Quote

28.Changed $sha1/$sha256/$sha384/$sha512/$hmac() to use larger read buffer with files to improve speed.


I'm seeing a noticeable boost in speed for the listed hashes, but it wasn't clear whether $crc and $md5 were already considered to be optimized, or just not a priority.

I'm curious how large is the SHA* disk buffer now? From Saturn's sha2.dll which had a 4kb disk buffer, I was finding a 10% speed gain from increasing that to 16kb, but the disk speeds here increased more than that.

The attached alias is slow, because I used an 8gb filesize trying to avoid the OS disk cache favoring the 2nd disk read. The alias compares the speed of CRC vs MD5 when reading from disk, string vs binvar of same 8kb length, and a longer binvar so that overhead is a smaller percent of the time.

/compare_crc_md5 2

The '2' changes the order in which the huge disk file is read, otherwise it calculates CRC first. I had to REM the benchmark of $hash because it was extremely slow compared to all the other hashes. Hashing an 8kb string takes approx 31 ticks, so the 100k repetitions would have taken nearly an hour.

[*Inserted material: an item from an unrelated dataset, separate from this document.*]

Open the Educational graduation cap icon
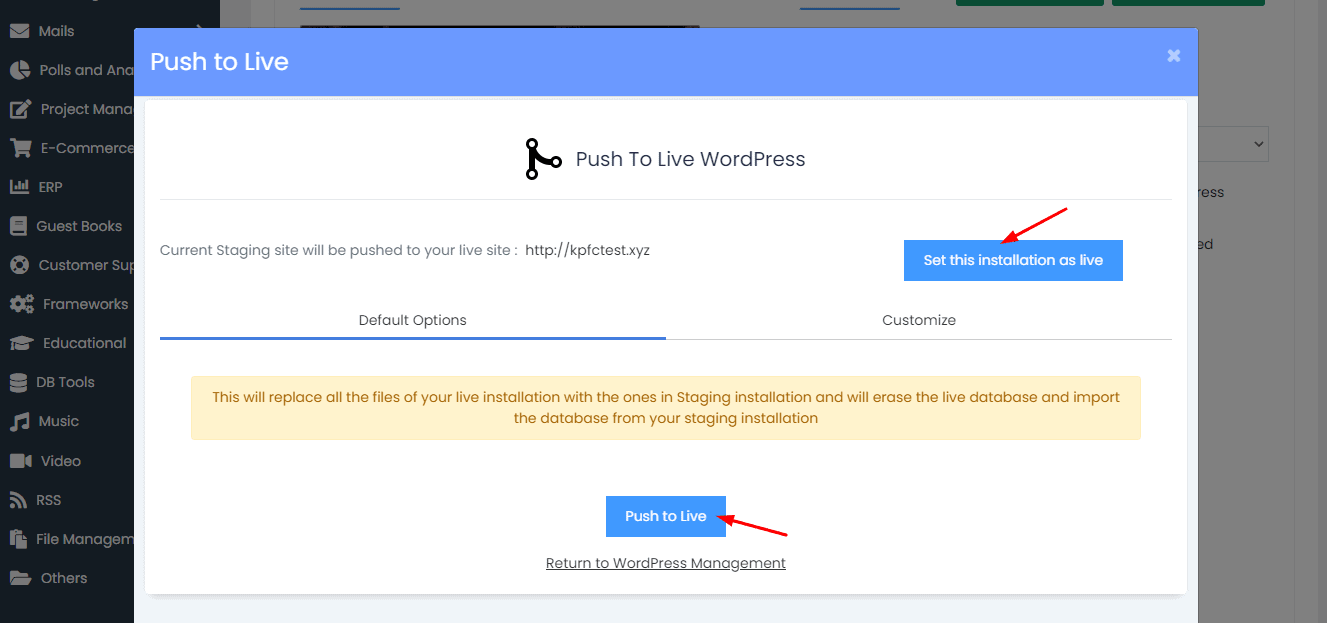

Since CRC is a much simpler algorithm than MD5, I expected that CRC would be significantly faster than MD5. However, the time difference between MD5 and CRC when handling binvar's or text was closer than I expected, and regardless which order I use MD5 or CRC against the 8gb file, when reading from disk CRC is always slower than MD5, though by a small percentage.

From the benchmark showing CRC slower from disk but very slightly faster from string/binvar, it looks like CRC is using a smaller disk buffer than MD5 does, but also that either CRC is not as optimized as it could be, or that MD5 was coded in assembler compared to CRC being coded in a higher-level language.

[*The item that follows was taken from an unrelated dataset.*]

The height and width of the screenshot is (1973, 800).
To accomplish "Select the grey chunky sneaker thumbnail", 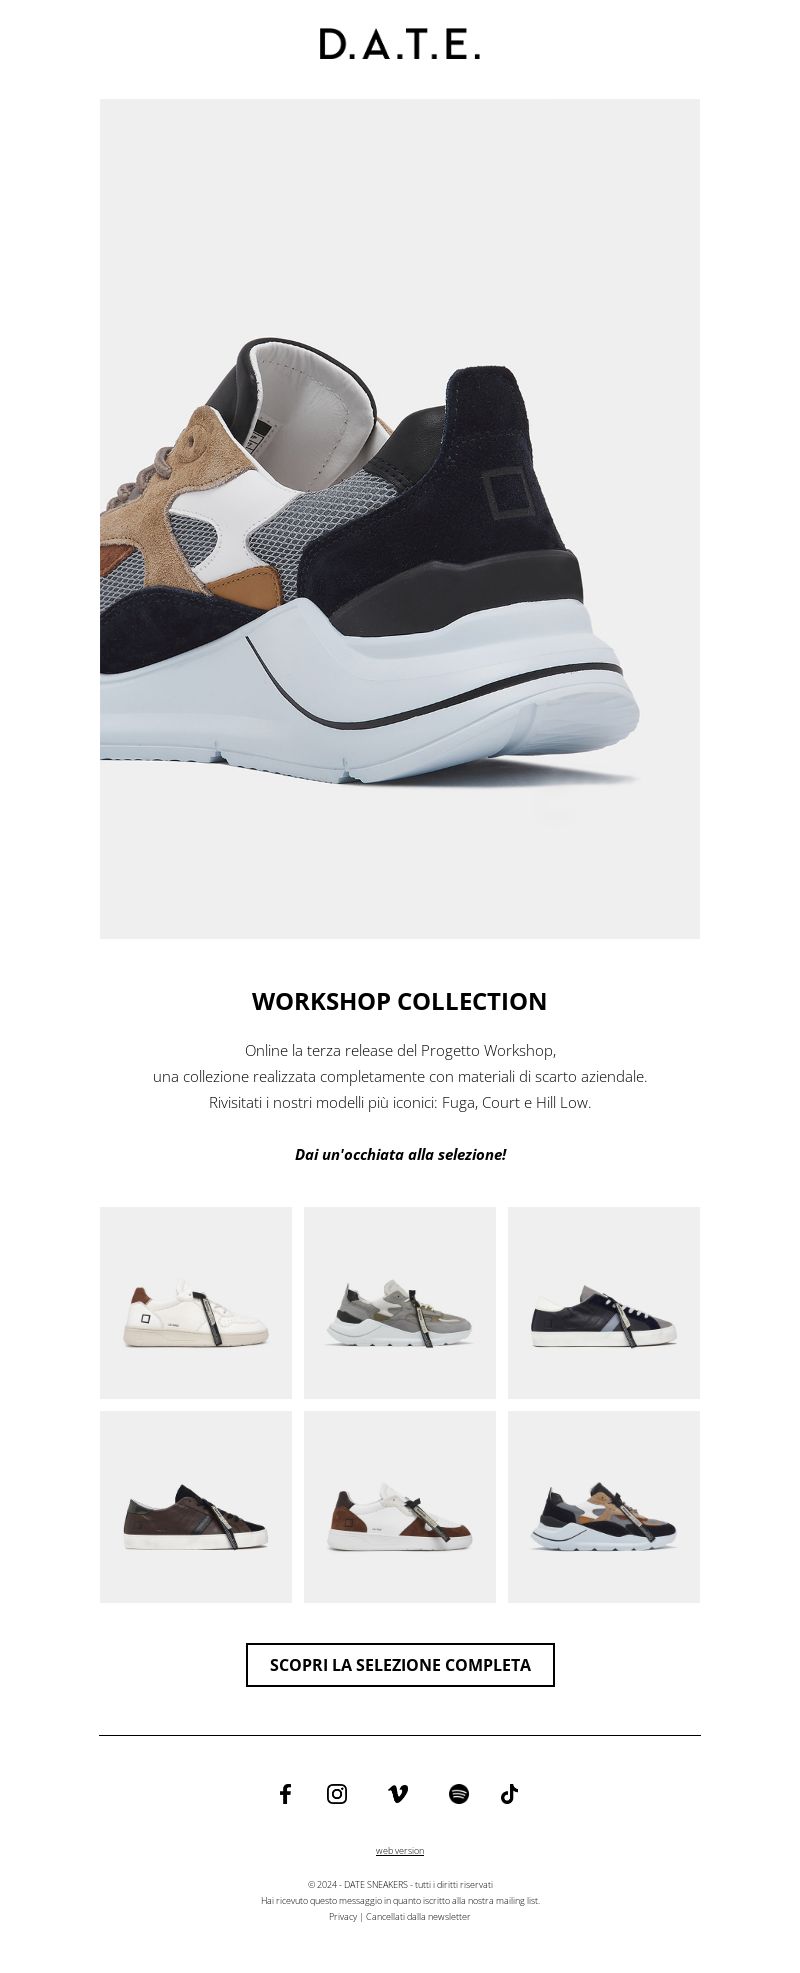I will tap(400, 1303).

The speed difference of hashing 8kb text vs 8kb binvar I'm assuming is because the binvar doesn't need to keep re-allocating the memory which the text is doing.

I was expecting the much more complex MD5 to be more than twice the time of CRC, but the difference was only around 5% - when comparing the time from hashing the long binvars where there was much less overhead than in other tests. From looking at mirc.exe in a hex viewer, I was able to find the 1024 bytes of the CRC lookup table, so the cause isn't from $crc using the slower no-lookup algorithm. (I did see the lookup table duplicated twice, so there might be some duplicate code that could be removed.)

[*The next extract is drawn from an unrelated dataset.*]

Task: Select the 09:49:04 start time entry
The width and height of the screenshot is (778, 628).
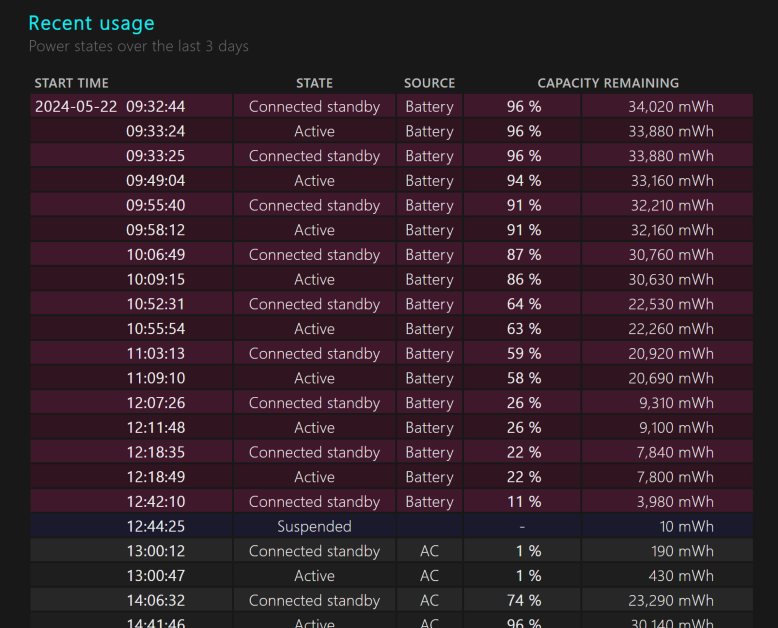Action: (155, 181)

SHA* hashes haven't made CRC and MD5 go away. CRC is used to verify integrity of file transfers or quickly comparing 2 files of the same size, and MD5 is sometimes done as a faster-than-SHA1 method of doing the same, when the chance of a CRC collision is considered too high.

This is the benchmark where I found $hash being about 300x slower than $crc for text strings. Unless someone needs compatibility with $hash, they should either use the crchash alias, or use up to 13 hex digits from one of the crypto hashes for up to 52 bits of a hash.

Code
//var %string $str(a,8192), %reps 1000, %t $ticks | while (%reps) { noop $crc(%string,0) | dec %reps } | echo -a ticks: $calc($ticks - %t)
//var %string $str(a,8192), %reps 1000, %t $ticks | while (%reps) { noop $hash(%string,32) | dec %reps } | echo -a ticks: $calc($ticks - %t)

alias crchash { return $calc( $base($crc($1,0),16,10) % (2^$iif($$2 isnum 1-32,$gettok($2,1,46),32)) ) }



This is the slow alias where each of the CRC or MD5 disk reads takes over 1 minute. And be sure to delete the 8 gigs disk file when done.

Code
alias compare_crc_md5 {
  if ($disk($mircdir).free < $calc(1.1*2^33)) { echo -a insufficient free disk space | return }
  tokenize 32 $iif($1 == 2,md5 crc,crc md5)
  bset &string 1 0 | bwrite 8gig.dat $calc(2^33-1) 1 &string
  var -s %t $ticks , %a $ $+ $1 $+ (8gig.dat,2)
  echo -a disk $1 $eval(%a,2) ticks: $calc($ticks - %t)
  var -s %t $ticks , %a $ $+ $2 $+ (8gig.dat,2)
  echo -a disk $2 $eval(%a,2) ticks: $calc($ticks - %t)
  var -s %len 8192 , %reps 100000
  bset &string %len 0 | var %string $str(a,%len) | bset &longstring 99999999 0
  var %i %reps, %t $ticks | while (%i) { noop  $crc(%string,0) | dec %i } | echo -a crc. text $calc($ticks - %t)
  var %i %reps, %t $ticks | while (%i) { noop  $md5(%string,0) | dec %i } | echo -a md5. text $calc($ticks - %t)
  var %i %reps, %t $ticks | while (%i) { noop $sha1(%string,0) | dec %i } | echo -a sha1 text $calc($ticks - %t)
  ; var %i %reps, %t $ticks | while (%i) { noop $hash(%string,32) | dec %i } | echo -a hash text $calc($ticks - %t)
  var %i %reps, %t $ticks | while (%i) { noop  $crc(&string,1) | dec %i } | echo -a crc. bvar $calc($ticks - %t)
  var %i %reps, %t $ticks | while (%i) { noop  $md5(&string,1) | dec %i } | echo -a md5. bvar $calc($ticks - %t)
  var %i %reps, %t $ticks | while (%i) { noop $sha1(&string,1) | dec %i } | echo -a sha1 bvar $calc($ticks - %t)
  var -s %reps 10
  var %i %reps, %t $ticks | while (%i) { noop  $crc(&longstring,1) | dec %i } | echo -a crc. bvar $calc($ticks - %t)
  var %i %reps, %t $ticks | while (%i) { noop  $md5(&longstring,1) | dec %i } | echo -a md5. bvar $calc($ticks - %t)
  var %i %reps, %t $ticks | while (%i) { noop $sha1(&longstring,1) | dec %i } | echo -a sha1 bvar $calc($ticks - %t)
}